I grew up in London and as wonderful as that city is, I have seen one after another of my old friends pushed out to the edges of town, to deprived, high-crime areas, or to dormitory towns beyond the green belt, because housing is so completely unaffordable in any location that really enjoys the benefits of London. Even people with well established, high status careers are being pushed out, unless their parents can help them buy a home. I desperately want to avoid this fate for Seattle, but since so many people move here each year we can’t avoid it without dramatically loosening the limits on new housing construction.
As a homeowner in the LR3 zone at the top of Capitol Hill, my financial interests would be served by restricting construction, preserving my view of Mount Rainier and inflating the price of my house, but I am speaking up in favour of increased development because I have more to gain by making the city I have adopted into an even better, more inclusive and more sustainable place.
Please stand by the 2010 Code and consider increasing the density allowed around light rail stations, for the sake of the many people who should be able to enjoy what I have but will never be able to afford to if we restrict construction, and for the sake of the much better functioning Seattle we could have if we allow it to be built.
Why are there only low-rises allowed by the light rail station in Capitol Hill?

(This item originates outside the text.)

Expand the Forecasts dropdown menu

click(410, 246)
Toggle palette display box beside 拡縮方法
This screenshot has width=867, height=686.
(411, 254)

If we are building a light rail station would we not want taller buildings than 50 feet near there? Kent is allowing taller buildings by the planned light rail station. A couple years ago the city of Kent passed a huge rezone to the west part of Kent where the light rail is planned to go. In most of the area rezoned (by highway 516 and 99) developers will be able to build 55 to 200 feet. If we are planning on having the light rail be used, then limiting buildings to low-rise around the light rail station in Capitol Hill makes no sense. If Kent, (suburbia) is upzoning then why would it not make sense for Capitol Hill (right next to downtown) to upzone?
I couldn’t agree more. I am personally very fond of the Vancouver Skytrain development pattern – you can pick out suburban Skytrain locations on the horizon from their clusters of skyscrapers, but each cluster covers quite a small area, so there’s plenty of space left for all the people who don’t want to live in one.
(a detail, though: right by the light rail we’re getting something like 8-10 stories, and some things are being done very right vis a vis integrating mixed-use development closely with the station itself.)